Search the entries for the word "will" and return every line where it is found.

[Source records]
■ ■ ■ ■
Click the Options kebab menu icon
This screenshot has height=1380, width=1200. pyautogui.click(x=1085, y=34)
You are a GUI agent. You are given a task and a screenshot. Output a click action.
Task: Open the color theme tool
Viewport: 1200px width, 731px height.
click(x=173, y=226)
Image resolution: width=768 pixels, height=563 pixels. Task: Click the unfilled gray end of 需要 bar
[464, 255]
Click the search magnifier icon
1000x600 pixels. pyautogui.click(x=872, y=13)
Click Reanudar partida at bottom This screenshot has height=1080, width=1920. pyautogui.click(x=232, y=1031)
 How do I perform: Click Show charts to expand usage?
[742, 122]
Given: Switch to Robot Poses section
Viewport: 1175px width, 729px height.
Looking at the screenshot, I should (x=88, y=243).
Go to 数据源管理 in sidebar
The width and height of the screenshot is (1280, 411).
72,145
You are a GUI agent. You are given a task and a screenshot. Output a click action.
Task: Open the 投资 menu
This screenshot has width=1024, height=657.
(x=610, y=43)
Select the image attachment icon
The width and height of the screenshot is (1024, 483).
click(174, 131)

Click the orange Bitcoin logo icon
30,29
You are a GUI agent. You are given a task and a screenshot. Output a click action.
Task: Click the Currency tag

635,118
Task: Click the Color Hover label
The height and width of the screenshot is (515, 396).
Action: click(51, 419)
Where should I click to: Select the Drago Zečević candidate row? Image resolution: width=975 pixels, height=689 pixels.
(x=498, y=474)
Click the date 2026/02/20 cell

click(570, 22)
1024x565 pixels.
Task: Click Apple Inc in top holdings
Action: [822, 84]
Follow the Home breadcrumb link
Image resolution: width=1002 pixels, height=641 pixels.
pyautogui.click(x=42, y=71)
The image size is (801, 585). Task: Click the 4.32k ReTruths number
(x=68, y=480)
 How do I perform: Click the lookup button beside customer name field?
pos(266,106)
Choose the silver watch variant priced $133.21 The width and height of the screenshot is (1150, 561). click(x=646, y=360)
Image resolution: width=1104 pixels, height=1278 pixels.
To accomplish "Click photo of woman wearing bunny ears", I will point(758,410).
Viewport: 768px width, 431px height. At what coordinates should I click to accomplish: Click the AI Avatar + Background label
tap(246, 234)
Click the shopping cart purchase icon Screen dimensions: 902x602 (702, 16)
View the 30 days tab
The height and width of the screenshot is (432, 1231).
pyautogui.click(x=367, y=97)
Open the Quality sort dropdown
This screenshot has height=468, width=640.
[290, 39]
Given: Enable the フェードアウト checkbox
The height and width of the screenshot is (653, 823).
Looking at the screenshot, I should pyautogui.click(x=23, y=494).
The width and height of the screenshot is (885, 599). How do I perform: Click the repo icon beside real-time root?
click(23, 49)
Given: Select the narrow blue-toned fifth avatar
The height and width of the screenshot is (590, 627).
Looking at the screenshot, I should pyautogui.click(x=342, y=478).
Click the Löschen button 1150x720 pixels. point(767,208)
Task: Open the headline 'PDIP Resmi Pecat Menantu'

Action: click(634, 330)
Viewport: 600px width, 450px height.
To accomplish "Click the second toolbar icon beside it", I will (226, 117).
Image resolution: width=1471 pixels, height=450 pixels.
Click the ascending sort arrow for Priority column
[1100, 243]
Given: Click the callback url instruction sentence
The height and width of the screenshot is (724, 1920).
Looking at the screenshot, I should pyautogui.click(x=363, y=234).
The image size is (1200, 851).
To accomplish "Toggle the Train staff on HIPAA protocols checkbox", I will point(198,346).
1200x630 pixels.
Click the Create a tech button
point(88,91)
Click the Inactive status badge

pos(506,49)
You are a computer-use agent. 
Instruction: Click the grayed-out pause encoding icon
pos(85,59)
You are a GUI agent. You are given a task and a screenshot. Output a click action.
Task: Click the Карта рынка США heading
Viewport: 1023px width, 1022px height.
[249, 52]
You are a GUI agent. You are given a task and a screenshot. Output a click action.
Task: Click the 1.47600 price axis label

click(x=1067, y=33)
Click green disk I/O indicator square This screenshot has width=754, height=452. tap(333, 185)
■ ■ ■ ■
Completed task:
To accomplish "Click photo of woman wearing bunny ears", I will point(758,410).
To accomplish "Click the second toolbar icon beside it", I will (226, 117).
To accomplish "Toggle the Train staff on HIPAA protocols checkbox", I will point(198,346).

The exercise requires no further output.